In the symbolic narrative, the world of oppressive Mother (unnaturally amplified by son’s functional defict) is blasted by pre-Oedipal male protest (undifferentiated development). And that is how it existentially generalizes to threat to Nanny State Government, posed by similar immature males with guns.

Sid Thomas

Binghamton, NY

Dec 29 2012 - 10:15pm

The Trembling Upper World: On Siegfried Kracauer

I hadn't realized that Schuefftan worked on Metropolis. The officially credited lensers are Freund, Rittau and Ruttmann.

Lawrence Chadbourne

Calgary, Alberta, CANADA

Dec 24 2012 - 12:15pm

After Newtown, Beware Fear-Driven Policymaking

Let us reason together

I wish to thank the author of this article for cool, clear level-headness. In the wake of such a tragedy as we saw a week ago, people tend to be very easily led to a conclusion. Let’s place strict gun controls, says the president. After that there come many that want to take away our Second Amendment rights.

I came to this publication to blast the editor for remarks made elsewhere about control of guns. Looking at the list of articles, I saw this article. This author makes a good case for all Americans.

This type of dialogue is just what is needed at times like this. I didn’t expect to see this here. If all Americans would use this logic, our country would be well on its way to healing. The two parties would begin to work togather.

As all Americans know logically, a gun doesn’t kill. People kill. It’s not fair to take away guns from the millions that enjoy shooting for whatever sport they choose. Legally owining a gun is part of our history. Without gun ownership, we wouldn’t have been able to win our independence. It was the gun owners that beat back the enemany long enough for our young country to get the money and equip an army, to take over the defense of our nation.
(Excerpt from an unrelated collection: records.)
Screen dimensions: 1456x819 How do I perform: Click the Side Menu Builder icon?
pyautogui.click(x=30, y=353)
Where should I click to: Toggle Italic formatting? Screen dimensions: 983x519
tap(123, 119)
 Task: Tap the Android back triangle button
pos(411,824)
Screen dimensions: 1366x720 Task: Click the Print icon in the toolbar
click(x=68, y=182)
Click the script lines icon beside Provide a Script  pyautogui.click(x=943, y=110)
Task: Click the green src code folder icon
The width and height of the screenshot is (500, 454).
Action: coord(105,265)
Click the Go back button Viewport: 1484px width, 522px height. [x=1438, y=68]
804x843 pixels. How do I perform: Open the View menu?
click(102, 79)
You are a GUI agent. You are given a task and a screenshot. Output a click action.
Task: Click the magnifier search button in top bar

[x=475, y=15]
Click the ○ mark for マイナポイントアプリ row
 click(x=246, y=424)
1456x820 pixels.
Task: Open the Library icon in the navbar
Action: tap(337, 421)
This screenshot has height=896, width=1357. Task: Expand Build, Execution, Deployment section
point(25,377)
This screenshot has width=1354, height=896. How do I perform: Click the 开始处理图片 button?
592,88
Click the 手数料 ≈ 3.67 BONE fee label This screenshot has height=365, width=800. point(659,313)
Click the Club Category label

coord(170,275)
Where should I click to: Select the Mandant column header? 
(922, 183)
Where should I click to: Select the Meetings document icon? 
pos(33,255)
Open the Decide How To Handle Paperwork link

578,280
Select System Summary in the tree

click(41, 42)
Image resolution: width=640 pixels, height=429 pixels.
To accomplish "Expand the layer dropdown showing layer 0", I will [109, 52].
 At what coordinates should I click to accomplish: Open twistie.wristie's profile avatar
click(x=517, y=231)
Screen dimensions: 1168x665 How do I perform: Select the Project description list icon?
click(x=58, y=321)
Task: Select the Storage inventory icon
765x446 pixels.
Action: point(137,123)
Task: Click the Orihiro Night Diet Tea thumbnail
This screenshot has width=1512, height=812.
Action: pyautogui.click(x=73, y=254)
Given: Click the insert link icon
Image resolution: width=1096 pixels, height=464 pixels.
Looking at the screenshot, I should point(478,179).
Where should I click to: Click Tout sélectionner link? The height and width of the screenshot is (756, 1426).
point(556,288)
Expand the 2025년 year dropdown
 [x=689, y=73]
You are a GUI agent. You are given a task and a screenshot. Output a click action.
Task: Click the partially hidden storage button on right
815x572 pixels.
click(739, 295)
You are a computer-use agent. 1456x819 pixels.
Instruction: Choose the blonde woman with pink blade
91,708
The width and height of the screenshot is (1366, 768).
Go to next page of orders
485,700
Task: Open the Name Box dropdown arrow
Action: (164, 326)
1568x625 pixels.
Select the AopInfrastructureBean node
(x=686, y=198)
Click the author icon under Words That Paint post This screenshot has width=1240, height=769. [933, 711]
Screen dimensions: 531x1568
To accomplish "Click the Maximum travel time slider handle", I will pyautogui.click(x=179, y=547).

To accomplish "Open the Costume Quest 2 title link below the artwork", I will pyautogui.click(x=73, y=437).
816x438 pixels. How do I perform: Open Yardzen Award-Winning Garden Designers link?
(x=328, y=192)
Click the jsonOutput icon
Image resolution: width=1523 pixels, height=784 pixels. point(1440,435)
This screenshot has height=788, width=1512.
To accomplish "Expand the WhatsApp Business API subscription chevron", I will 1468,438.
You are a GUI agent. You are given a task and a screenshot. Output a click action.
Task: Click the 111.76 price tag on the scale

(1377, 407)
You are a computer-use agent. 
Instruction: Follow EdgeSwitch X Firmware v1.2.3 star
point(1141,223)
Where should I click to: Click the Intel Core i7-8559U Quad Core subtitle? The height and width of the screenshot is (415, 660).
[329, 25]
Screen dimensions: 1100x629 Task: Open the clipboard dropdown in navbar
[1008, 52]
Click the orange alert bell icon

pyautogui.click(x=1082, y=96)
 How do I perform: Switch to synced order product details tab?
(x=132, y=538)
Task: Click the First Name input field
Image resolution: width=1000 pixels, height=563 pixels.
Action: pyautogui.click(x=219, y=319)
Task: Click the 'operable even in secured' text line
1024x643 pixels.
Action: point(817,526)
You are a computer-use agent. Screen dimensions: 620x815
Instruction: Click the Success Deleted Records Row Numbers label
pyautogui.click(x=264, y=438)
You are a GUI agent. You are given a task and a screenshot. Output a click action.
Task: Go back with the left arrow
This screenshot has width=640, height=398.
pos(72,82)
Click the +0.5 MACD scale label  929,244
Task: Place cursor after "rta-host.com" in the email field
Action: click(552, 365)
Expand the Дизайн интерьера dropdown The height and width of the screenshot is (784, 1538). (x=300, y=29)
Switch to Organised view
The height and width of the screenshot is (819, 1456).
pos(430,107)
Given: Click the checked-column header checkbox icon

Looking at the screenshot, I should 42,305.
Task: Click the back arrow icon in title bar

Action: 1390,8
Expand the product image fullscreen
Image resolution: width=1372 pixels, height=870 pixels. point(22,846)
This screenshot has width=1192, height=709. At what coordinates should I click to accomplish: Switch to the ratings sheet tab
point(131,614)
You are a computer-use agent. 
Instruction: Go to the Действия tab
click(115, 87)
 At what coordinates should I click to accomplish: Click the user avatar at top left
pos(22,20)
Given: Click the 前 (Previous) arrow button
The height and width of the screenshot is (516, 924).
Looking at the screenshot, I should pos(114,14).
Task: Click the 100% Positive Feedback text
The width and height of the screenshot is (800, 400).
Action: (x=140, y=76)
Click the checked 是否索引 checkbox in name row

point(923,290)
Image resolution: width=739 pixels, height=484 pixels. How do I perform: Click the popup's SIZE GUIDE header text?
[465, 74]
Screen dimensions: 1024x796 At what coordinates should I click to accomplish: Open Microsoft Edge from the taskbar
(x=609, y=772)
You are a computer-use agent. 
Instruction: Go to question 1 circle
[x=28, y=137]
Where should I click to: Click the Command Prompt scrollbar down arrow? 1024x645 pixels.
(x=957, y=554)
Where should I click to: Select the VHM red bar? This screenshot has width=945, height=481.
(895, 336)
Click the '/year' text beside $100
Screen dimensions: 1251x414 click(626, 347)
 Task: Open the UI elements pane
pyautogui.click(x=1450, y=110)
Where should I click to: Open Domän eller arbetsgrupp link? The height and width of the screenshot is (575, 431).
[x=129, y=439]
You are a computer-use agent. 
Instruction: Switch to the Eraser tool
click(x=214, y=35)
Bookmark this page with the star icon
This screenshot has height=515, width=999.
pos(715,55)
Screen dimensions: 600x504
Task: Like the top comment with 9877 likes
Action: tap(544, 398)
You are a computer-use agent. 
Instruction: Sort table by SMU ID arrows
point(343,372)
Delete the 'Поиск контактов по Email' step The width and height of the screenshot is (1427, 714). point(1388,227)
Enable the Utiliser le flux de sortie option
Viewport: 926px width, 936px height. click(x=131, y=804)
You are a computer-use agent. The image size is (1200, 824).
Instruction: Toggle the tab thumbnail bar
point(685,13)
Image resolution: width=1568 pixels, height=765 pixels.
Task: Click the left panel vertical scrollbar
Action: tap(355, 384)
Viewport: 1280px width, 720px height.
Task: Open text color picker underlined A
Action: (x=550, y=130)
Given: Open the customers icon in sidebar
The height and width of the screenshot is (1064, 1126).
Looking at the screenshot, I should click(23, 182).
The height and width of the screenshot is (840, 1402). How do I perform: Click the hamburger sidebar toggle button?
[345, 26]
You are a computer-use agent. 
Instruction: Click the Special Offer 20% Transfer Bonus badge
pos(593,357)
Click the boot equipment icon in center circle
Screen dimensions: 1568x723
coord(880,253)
It would not be proper to blame cars for the deaths that drunk drivers cause. Each year about 30,000 people die of gunshots. Each year about 40,000 people die in auto accidents. A good number of people killed in autos, are by drunk driver, but it wouldn’t be right to place controls on cars.

You could go on and on with this compairson. The fact that the author chose to use a level-headed approach impressed me. Thank you, and keep up the good work. We do need to try to stop some of the violence in our country. My belief is we need to make the parents responsible for part of this. If the parent can’t control the child, then we need to have a system in place to help them

Carl Turner

Cape Coral, FL

Dec 23 2012 - 9:58pm

Five Assault Weapons You Can Pick up at Walmart [PHOTOS]

License bullets now

Log in to licensebullets.com for a proactive, nonpartisan solution to gun violence in America.